Last December there was an early afternoon kick-off to the Stormers’ home Investec Champions Cup pool game against La Rochelle. The visitors arrived in Cape Town as the reigning two time European champions, and you’d have expected a massive crowd at a venue that tends to be fuller than any other South African stadium for a franchise game. Instead, only 11 000 pitched up.
It wasn’t difficult to ascertain why that was. The game was played at a time of day when it was hot, and the weather was much more suited to the beach at a time of year when Capetonians tend to be on the beach. Mates who attended that game told me afterwards how uncomfortable they were, not that they needed to talk about it as their sunburn told the story.
SUMMER GAMES SHOULD BE EVENING GAMES
The following Stormers games all kicked off in the late afternoon or evening, which should be the case for all South African games if we are going to play rugby in summer, and there were three times as many spectators.

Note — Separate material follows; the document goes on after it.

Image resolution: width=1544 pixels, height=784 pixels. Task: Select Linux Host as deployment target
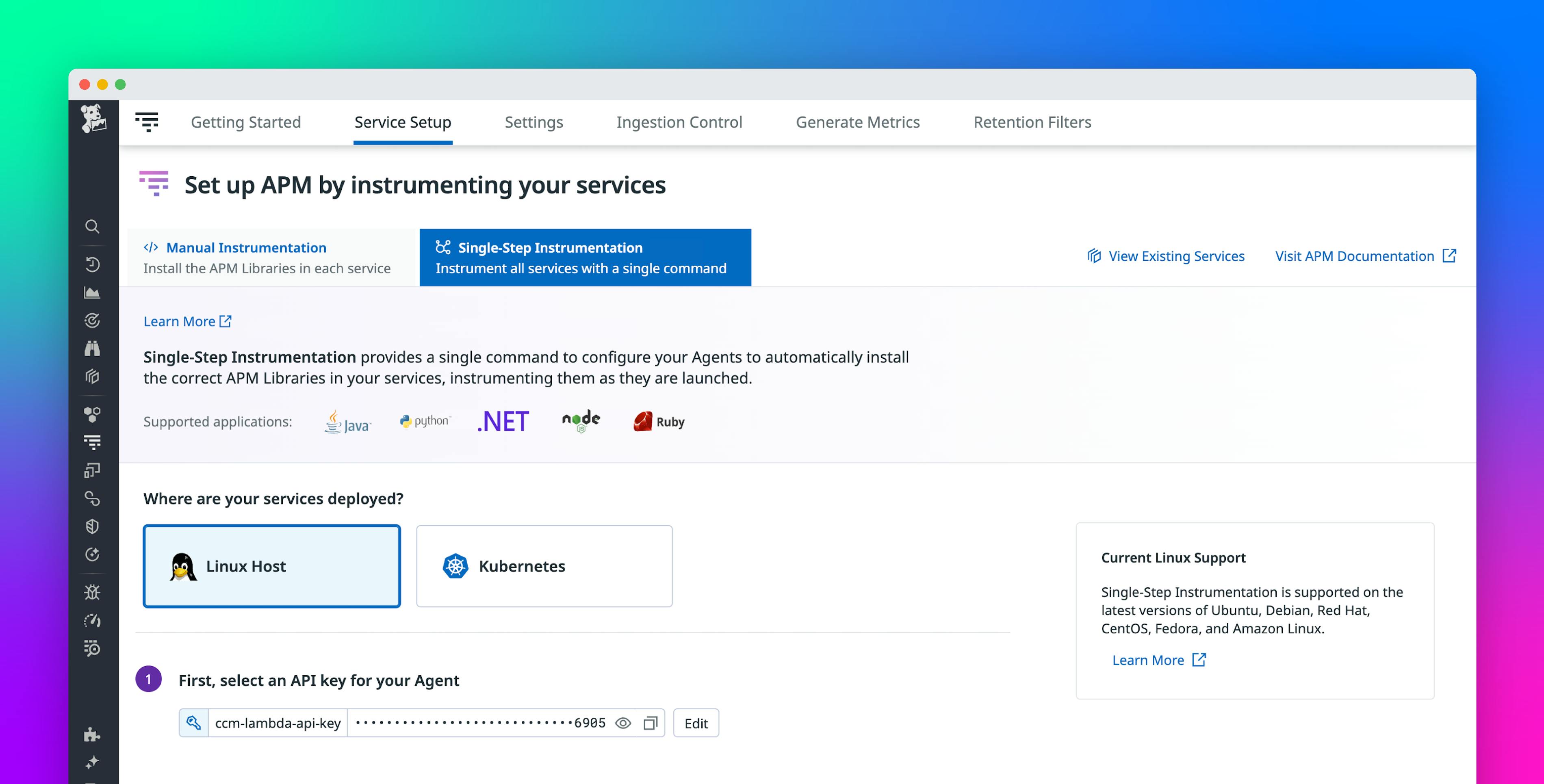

Rugby is tough enough for the players in summer, but also for the spectators, who now have to think of things like sunscreen and umbrellas that were never necessary when it was a winter sport. Scheduling the games for lunchtime in summer may help local teams who are more used to playing in the heat, and it was certainly a big leg up for the Lions over the past two weekends, but it won’t draw in the fans, which detracts from the televised spectacle too. If you want rugby to thrive and be profitable it can’t be played in front of empty stadiums.
Everyone is Bok bedondered at the moment, if that is the right phrase, but the other levels of the sport need greater care – and there needs to be much more attention paid to the No 1 stakeholder, which should always be the paying spectator.